● **Listed records**:
** START **

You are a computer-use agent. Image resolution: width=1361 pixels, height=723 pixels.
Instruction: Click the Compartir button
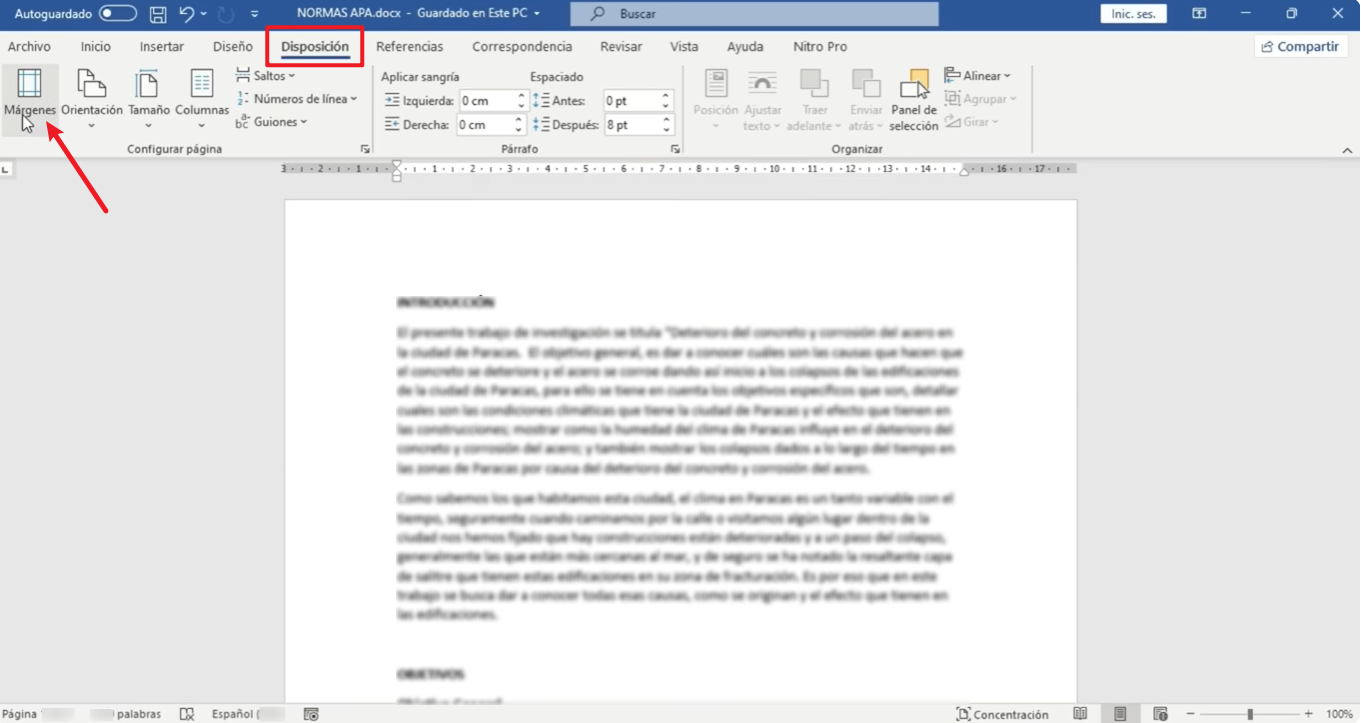click(x=1300, y=46)
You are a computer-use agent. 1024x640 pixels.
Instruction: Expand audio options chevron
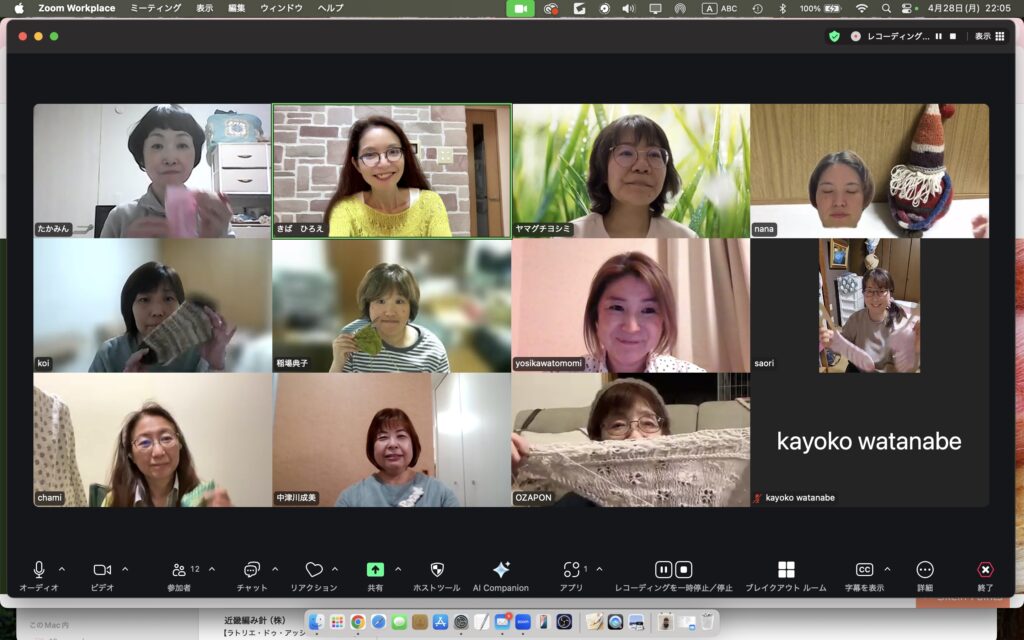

** END **

Quote each of the rows above verbatim, leaving the pictures out of your answer.

● **Answer for the task**:
You are a computer-use agent. Image resolution: width=1361 pixels, height=723 pixels.
Instruction: Click the Compartir button
click(x=1300, y=46)
You are a computer-use agent. 1024x640 pixels.
Instruction: Expand audio options chevron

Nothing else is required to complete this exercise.